__GOAL__. Rewrite the lines below with every "Build hammer" changed to "Build wrench", leaving everything else as it is.

__SUPPLIED INFORMATION__.
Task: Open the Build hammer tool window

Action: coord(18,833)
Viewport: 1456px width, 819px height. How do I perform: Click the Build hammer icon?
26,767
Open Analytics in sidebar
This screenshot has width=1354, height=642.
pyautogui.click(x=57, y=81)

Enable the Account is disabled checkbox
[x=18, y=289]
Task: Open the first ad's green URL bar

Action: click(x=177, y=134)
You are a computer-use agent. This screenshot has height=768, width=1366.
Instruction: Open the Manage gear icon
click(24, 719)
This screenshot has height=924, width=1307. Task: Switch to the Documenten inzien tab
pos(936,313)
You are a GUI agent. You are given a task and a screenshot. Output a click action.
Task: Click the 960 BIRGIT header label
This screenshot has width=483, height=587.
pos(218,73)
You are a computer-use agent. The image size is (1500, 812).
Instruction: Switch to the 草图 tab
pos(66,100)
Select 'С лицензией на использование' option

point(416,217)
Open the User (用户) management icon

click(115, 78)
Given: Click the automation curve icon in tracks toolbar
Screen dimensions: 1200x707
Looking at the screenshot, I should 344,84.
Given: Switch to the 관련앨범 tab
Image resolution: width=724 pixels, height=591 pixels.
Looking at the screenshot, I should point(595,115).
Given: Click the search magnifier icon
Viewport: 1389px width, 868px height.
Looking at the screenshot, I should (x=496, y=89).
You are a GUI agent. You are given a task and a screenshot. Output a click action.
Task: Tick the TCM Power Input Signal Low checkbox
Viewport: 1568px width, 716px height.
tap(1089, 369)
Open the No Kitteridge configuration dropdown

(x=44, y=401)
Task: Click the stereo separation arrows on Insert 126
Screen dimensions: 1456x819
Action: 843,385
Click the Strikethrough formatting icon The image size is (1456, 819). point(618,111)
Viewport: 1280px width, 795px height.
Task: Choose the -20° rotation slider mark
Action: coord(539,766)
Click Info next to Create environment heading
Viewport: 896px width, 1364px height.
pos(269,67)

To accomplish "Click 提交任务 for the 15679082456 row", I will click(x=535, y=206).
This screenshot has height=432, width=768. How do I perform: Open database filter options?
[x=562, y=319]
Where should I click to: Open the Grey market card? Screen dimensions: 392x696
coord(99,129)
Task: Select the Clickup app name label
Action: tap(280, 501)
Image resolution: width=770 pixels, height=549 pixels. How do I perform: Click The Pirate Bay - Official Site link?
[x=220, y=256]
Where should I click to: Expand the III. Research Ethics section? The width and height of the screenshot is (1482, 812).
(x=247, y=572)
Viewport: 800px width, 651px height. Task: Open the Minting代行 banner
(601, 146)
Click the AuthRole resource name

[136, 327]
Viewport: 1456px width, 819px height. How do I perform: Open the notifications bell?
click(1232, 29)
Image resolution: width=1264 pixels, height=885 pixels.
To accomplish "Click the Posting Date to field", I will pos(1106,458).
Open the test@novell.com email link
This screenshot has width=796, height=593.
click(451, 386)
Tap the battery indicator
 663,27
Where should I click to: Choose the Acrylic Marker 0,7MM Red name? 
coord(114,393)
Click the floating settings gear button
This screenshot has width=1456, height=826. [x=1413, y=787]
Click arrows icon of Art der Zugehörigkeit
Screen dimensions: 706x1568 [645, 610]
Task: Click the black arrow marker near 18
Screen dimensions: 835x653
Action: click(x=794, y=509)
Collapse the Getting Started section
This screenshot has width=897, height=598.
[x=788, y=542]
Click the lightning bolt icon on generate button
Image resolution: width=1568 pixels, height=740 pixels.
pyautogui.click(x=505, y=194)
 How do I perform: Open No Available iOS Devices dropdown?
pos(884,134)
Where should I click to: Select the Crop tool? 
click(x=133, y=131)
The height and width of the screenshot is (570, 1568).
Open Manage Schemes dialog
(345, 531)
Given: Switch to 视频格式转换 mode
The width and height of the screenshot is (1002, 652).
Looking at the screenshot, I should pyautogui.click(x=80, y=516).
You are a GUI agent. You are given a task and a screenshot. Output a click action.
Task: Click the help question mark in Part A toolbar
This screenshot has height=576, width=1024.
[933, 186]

__WRITTEN RESPONSE__.
Task: Open the Build wrench tool window

Action: coord(18,833)
Viewport: 1456px width, 819px height. How do I perform: Click the Build wrench icon?
26,767
Open Analytics in sidebar
This screenshot has width=1354, height=642.
pyautogui.click(x=57, y=81)

Enable the Account is disabled checkbox
[x=18, y=289]
Task: Open the first ad's green URL bar

Action: click(x=177, y=134)
You are a computer-use agent. This screenshot has height=768, width=1366.
Instruction: Open the Manage gear icon
click(24, 719)
This screenshot has height=924, width=1307. Task: Switch to the Documenten inzien tab
pos(936,313)
You are a GUI agent. You are given a task and a screenshot. Output a click action.
Task: Click the 960 BIRGIT header label
This screenshot has width=483, height=587.
pos(218,73)
You are a computer-use agent. The image size is (1500, 812).
Instruction: Switch to the 草图 tab
pos(66,100)
Select 'С лицензией на использование' option

point(416,217)
Open the User (用户) management icon

click(115, 78)
Given: Click the automation curve icon in tracks toolbar
Screen dimensions: 1200x707
Looking at the screenshot, I should 344,84.
Given: Switch to the 관련앨범 tab
Image resolution: width=724 pixels, height=591 pixels.
Looking at the screenshot, I should point(595,115).
Given: Click the search magnifier icon
Viewport: 1389px width, 868px height.
Looking at the screenshot, I should (x=496, y=89).
You are a GUI agent. You are given a task and a screenshot. Output a click action.
Task: Tick the TCM Power Input Signal Low checkbox
Viewport: 1568px width, 716px height.
tap(1089, 369)
Open the No Kitteridge configuration dropdown

(x=44, y=401)
Task: Click the stereo separation arrows on Insert 126
Screen dimensions: 1456x819
Action: 843,385
Click the Strikethrough formatting icon The image size is (1456, 819). point(618,111)
Viewport: 1280px width, 795px height.
Task: Choose the -20° rotation slider mark
Action: coord(539,766)
Click Info next to Create environment heading
Viewport: 896px width, 1364px height.
pos(269,67)

To accomplish "Click 提交任务 for the 15679082456 row", I will click(x=535, y=206).
This screenshot has height=432, width=768. How do I perform: Open database filter options?
[x=562, y=319]
Where should I click to: Open the Grey market card? Screen dimensions: 392x696
coord(99,129)
Task: Select the Clickup app name label
Action: tap(280, 501)
Image resolution: width=770 pixels, height=549 pixels. How do I perform: Click The Pirate Bay - Official Site link?
[x=220, y=256]
Where should I click to: Expand the III. Research Ethics section? The width and height of the screenshot is (1482, 812).
(x=247, y=572)
Viewport: 800px width, 651px height. Task: Open the Minting代行 banner
(601, 146)
Click the AuthRole resource name

[136, 327]
Viewport: 1456px width, 819px height. How do I perform: Open the notifications bell?
click(1232, 29)
Image resolution: width=1264 pixels, height=885 pixels.
To accomplish "Click the Posting Date to field", I will pos(1106,458).
Open the test@novell.com email link
This screenshot has width=796, height=593.
click(451, 386)
Tap the battery indicator
 663,27
Where should I click to: Choose the Acrylic Marker 0,7MM Red name? 
coord(114,393)
Click the floating settings gear button
This screenshot has width=1456, height=826. [x=1413, y=787]
Click arrows icon of Art der Zugehörigkeit
Screen dimensions: 706x1568 [645, 610]
Task: Click the black arrow marker near 18
Screen dimensions: 835x653
Action: click(x=794, y=509)
Collapse the Getting Started section
This screenshot has width=897, height=598.
[x=788, y=542]
Click the lightning bolt icon on generate button
Image resolution: width=1568 pixels, height=740 pixels.
pyautogui.click(x=505, y=194)
 How do I perform: Open No Available iOS Devices dropdown?
pos(884,134)
Where should I click to: Select the Crop tool? 
click(x=133, y=131)
The height and width of the screenshot is (570, 1568).
Open Manage Schemes dialog
(345, 531)
Given: Switch to 视频格式转换 mode
The width and height of the screenshot is (1002, 652).
Looking at the screenshot, I should pyautogui.click(x=80, y=516).
You are a GUI agent. You are given a task and a screenshot. Output a click action.
Task: Click the help question mark in Part A toolbar
This screenshot has height=576, width=1024.
[933, 186]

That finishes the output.